Todd, I'm with you on MacLean.  I read TONS of MacLean when I was a teen.  But...I'll even admit to liking a MacLean that's only pseudo-MacLean:  HOSTAGE TOWER.  Before MacLean's death, he did a series of outlines about a fictional United Nations-based crime-fighting group called UNACO, and other authors completed the books.  HOSTAGE TOWER was the first.  The mother of the US President is taken hostage while visiting the Eiffel Tower, and the entire tower is rigged to blow.


----------



## Todd Trumpet (Sep 7, 2011)

mashadutoit said:


> Barbara Hambly's "Beauty and the Beast"
> 
> Why I want to hide that one and not her other books, I'm not sure.


I had to look it up to realize this was a novelization of the pilot of the TV show, "Beauty and The Beast" (1987-1990). It was created by a guy named "Ron Koslow", who once had a bit part in the very first disaster movie ever, "AIRPORT" (1970). This doesn't explain your embarrassment...

...but I loved that movie!



Geoffrey said:


> When I read ["The Notebook"], there was someone in the room who cried a little. Not sure who, though. I think my house is haunted.


Haunted? There can be only one explanation:










I love it when a post comes together!

Todd


----------



## Klip (Mar 7, 2011)

Todd Trumpet said:


> I had to look it up to realize this was a novelization of the pilot of the TV show, "Beauty and The Beast" (1987-1990). It was created by a guy named "Ron Koslow", who once had a bit part in the very first disaster movie ever, "AIRPORT" (1970). This doesn't explain your embarrassment...
> 
> ...but I loved that movie!


I saw that TV show, yeeeeeeeaaaaaaaars ago. I think the actress who played Beauty was Sarah Conner in Terminator 2? Um.. (quick Google) Linda Hamilton.

Had to look up the image as well:


----------



## Todd Trumpet (Sep 7, 2011)

NikiBurnham said:


> Todd, I'm with you on MacLean. I read TONS of MacLean when I was a teen. But...I'll even admit to liking a MacLean that's only pseudo-MacLean: HOSTAGE TOWER. Before MacLean's death, he did a series of outlines about a fictional United Nations-based crime-fighting group called UNACO, and other authors completed the books. HOSTAGE TOWER was the first. The mother of the US President is taken hostage while visiting the Eiffel Tower, and the entire tower is rigged to blow.

Location data for words and elements:
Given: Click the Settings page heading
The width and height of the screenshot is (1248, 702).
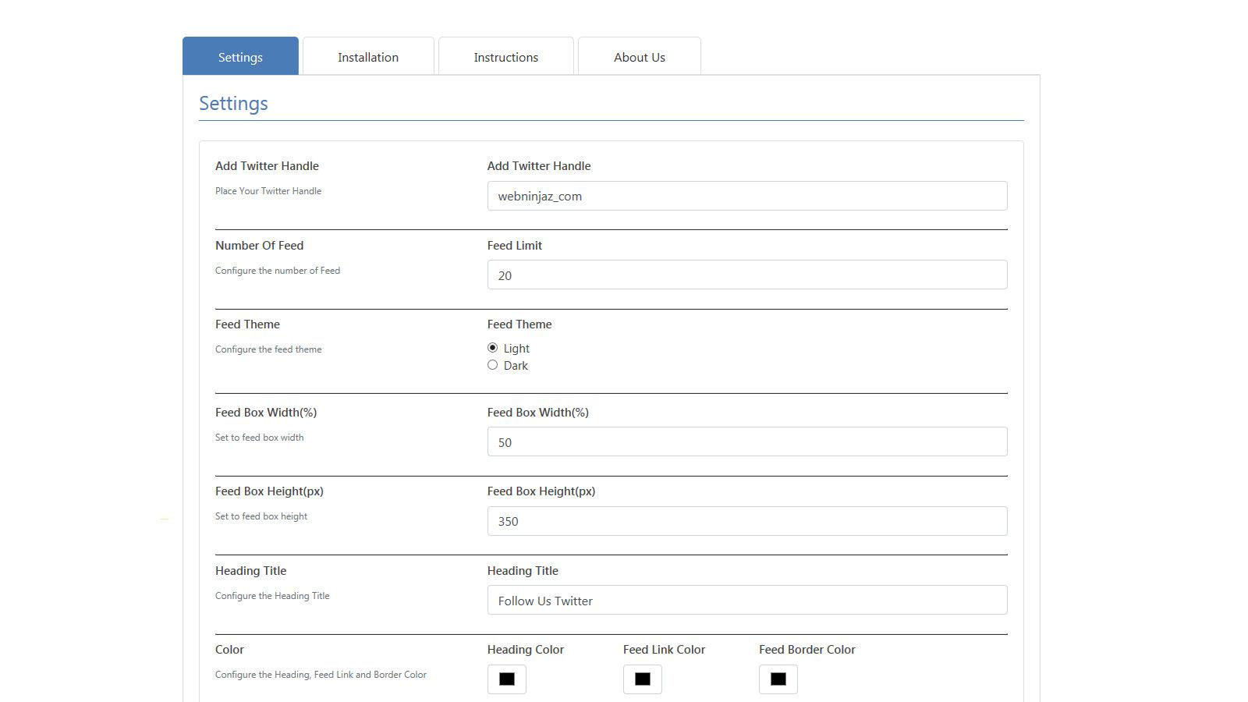Looking at the screenshot, I should (x=233, y=102).
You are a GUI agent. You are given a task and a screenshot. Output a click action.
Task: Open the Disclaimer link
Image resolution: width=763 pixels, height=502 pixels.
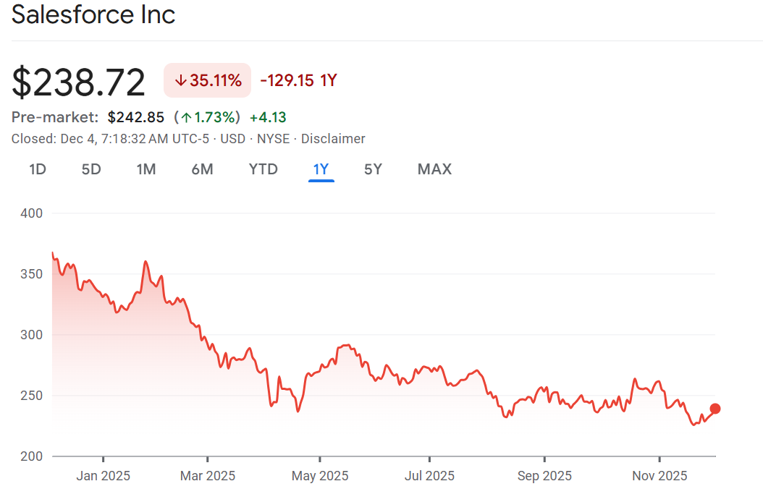pos(333,139)
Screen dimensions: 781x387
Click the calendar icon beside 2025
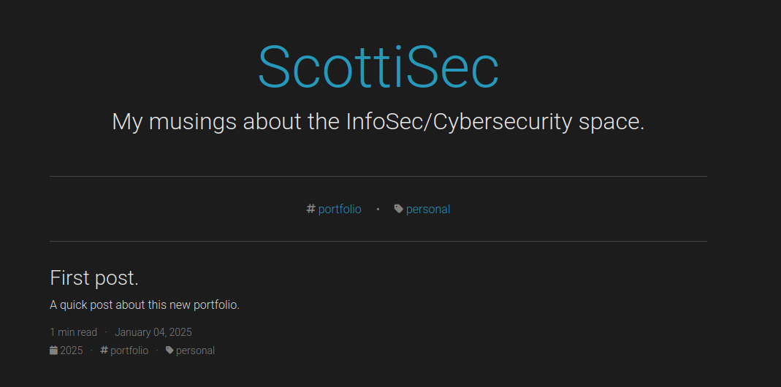[x=53, y=350]
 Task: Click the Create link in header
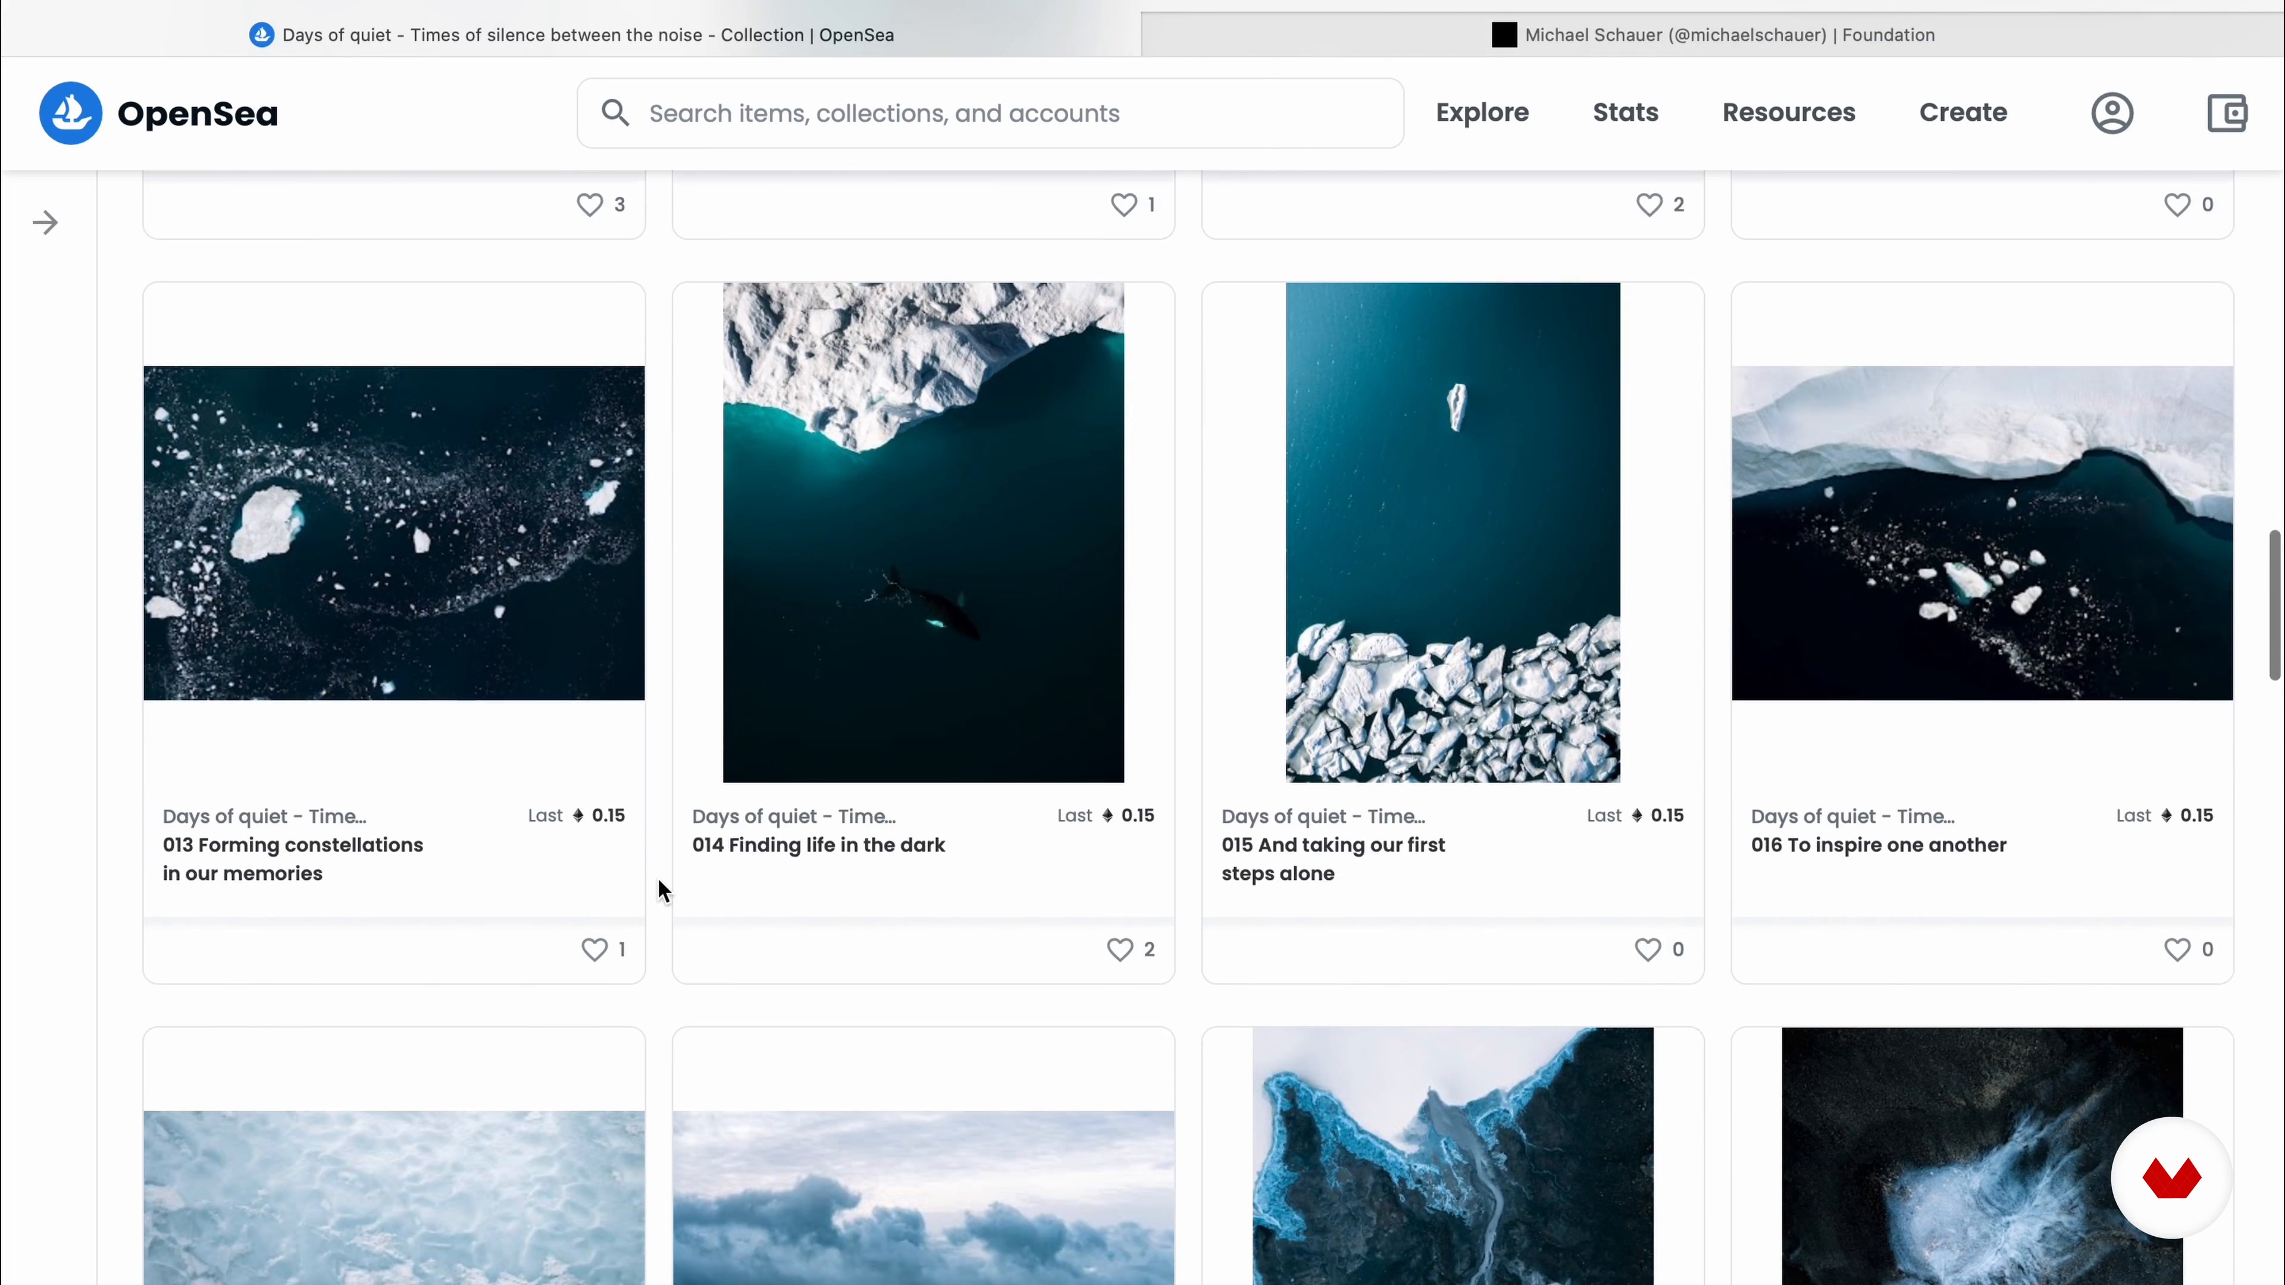tap(1963, 113)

* _Task requirements_
According to the forum thread, where is the mother of the US President taken hostage in HOSTAGE TOWER?

* _Answer to the problem_
She is taken hostage while visiting the Eiffel Tower.